(Records to use Opens)

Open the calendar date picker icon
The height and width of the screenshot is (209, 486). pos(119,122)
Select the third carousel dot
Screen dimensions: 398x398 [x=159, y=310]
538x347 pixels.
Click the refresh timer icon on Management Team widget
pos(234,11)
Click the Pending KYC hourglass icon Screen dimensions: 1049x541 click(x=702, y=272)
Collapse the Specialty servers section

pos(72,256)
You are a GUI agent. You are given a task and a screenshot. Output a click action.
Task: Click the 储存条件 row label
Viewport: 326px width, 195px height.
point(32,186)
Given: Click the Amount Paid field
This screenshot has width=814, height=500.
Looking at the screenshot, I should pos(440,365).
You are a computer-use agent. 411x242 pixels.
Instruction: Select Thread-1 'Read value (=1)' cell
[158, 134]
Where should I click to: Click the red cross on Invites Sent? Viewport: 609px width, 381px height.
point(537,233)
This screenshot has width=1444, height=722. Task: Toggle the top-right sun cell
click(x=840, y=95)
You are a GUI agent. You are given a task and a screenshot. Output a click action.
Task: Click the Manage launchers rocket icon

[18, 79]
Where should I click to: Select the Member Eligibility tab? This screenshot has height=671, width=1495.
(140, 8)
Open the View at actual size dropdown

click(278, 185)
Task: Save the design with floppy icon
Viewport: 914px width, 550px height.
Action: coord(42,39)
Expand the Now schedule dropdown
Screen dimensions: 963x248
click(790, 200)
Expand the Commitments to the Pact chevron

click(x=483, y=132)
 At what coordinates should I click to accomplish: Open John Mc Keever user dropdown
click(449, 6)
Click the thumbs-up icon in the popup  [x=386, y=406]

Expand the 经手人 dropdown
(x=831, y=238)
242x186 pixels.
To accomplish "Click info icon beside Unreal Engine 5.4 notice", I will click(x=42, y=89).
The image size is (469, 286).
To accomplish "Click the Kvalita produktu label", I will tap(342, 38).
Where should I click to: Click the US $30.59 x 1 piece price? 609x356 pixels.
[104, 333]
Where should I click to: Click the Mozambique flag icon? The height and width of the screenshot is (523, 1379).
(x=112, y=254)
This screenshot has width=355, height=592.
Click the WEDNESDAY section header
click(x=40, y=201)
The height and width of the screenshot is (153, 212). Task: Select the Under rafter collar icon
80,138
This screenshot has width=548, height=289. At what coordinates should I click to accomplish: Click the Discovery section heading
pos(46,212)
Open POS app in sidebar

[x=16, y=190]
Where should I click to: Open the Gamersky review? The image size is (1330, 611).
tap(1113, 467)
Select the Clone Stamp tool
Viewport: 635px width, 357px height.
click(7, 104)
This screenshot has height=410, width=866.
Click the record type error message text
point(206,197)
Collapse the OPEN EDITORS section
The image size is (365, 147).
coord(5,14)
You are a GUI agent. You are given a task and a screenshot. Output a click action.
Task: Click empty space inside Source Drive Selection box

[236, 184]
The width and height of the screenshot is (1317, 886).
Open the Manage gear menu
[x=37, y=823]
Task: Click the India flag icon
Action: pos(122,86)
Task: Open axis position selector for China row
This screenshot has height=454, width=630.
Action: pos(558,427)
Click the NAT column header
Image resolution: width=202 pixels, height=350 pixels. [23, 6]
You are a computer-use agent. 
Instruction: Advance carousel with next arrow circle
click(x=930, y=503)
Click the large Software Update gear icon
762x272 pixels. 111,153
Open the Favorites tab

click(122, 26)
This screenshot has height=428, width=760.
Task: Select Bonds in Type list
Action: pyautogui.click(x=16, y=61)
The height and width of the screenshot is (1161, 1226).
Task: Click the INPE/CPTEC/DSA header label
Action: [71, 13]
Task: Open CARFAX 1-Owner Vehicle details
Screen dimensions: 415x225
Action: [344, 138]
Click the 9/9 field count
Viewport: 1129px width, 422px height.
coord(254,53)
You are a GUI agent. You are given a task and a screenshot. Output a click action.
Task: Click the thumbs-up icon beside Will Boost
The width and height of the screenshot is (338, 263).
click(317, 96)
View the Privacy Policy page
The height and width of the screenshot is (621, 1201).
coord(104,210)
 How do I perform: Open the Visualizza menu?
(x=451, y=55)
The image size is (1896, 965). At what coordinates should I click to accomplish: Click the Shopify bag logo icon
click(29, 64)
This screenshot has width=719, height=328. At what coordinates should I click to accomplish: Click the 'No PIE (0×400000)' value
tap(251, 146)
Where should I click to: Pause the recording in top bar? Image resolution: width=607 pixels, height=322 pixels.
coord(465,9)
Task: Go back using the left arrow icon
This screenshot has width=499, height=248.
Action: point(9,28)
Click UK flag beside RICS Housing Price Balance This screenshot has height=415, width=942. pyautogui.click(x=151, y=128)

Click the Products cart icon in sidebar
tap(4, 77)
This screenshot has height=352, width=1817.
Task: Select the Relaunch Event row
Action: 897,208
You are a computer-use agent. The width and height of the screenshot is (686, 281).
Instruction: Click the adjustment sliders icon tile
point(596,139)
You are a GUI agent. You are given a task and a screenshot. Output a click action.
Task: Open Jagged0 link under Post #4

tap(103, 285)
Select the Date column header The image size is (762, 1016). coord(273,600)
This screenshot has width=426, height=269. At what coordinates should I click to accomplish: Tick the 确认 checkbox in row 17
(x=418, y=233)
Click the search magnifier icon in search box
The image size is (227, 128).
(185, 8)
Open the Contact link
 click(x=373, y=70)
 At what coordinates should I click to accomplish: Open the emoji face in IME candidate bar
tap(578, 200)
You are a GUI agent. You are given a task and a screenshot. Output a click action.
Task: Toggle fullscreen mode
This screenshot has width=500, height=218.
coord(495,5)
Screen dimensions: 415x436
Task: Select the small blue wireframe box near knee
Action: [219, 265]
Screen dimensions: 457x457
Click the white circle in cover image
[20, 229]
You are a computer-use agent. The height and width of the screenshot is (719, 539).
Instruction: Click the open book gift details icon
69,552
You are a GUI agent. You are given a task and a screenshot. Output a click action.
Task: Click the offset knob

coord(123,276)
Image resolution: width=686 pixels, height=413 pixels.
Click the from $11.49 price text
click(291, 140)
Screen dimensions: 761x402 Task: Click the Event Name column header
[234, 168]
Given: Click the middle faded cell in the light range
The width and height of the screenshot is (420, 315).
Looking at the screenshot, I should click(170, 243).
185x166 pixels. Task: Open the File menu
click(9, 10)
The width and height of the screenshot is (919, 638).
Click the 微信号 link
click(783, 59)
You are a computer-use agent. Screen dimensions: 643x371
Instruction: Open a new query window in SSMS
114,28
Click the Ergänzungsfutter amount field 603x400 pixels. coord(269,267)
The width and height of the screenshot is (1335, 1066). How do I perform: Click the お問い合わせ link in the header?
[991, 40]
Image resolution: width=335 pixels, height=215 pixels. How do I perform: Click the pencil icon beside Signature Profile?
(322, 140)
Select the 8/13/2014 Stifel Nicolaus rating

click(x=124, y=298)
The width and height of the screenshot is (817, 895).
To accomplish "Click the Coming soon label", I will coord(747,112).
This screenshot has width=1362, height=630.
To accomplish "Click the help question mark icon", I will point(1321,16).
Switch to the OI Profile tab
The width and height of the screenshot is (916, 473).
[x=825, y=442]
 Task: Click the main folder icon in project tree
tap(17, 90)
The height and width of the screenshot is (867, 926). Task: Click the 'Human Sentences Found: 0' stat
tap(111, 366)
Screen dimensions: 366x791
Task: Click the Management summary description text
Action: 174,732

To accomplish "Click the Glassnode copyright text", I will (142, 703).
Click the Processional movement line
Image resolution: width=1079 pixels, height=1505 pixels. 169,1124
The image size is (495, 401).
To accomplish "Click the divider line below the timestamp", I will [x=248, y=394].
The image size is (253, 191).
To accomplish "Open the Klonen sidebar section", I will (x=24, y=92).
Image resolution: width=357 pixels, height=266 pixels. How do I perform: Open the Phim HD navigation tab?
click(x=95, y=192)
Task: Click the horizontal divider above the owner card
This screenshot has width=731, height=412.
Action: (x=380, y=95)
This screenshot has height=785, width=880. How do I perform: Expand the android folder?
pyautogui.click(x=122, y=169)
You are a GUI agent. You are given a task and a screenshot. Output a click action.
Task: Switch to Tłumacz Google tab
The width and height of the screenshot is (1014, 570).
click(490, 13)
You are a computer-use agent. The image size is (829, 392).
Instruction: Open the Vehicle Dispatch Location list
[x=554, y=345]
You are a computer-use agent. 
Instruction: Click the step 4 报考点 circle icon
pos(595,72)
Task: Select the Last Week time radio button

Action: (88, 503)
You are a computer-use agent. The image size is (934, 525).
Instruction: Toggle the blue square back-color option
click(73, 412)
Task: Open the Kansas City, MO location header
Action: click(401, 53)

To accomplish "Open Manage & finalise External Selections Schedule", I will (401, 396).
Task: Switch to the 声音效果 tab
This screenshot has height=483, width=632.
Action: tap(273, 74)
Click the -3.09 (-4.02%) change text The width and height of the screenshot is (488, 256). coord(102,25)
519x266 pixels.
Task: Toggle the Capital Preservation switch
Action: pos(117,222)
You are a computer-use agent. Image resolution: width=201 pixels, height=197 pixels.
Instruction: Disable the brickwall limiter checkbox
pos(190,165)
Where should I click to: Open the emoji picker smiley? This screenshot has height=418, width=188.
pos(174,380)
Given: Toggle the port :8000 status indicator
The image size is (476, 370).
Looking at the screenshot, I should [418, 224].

(Records to use Closes)

▶ **Problem requirements**:
Reproduce word for word the material above, beginning with the line that contains "Task: Save the design with floppy icon" and ending with the line that contains "The image size is (469, 286).".

▶ **Written solution**:
Task: Save the design with floppy icon
Viewport: 914px width, 550px height.
Action: coord(42,39)
Expand the Now schedule dropdown
Screen dimensions: 963x248
click(790, 200)
Expand the Commitments to the Pact chevron

click(x=483, y=132)
 At what coordinates should I click to accomplish: Open John Mc Keever user dropdown
click(449, 6)
Click the thumbs-up icon in the popup  [x=386, y=406]

Expand the 经手人 dropdown
(x=831, y=238)
242x186 pixels.
To accomplish "Click info icon beside Unreal Engine 5.4 notice", I will click(x=42, y=89).
The image size is (469, 286).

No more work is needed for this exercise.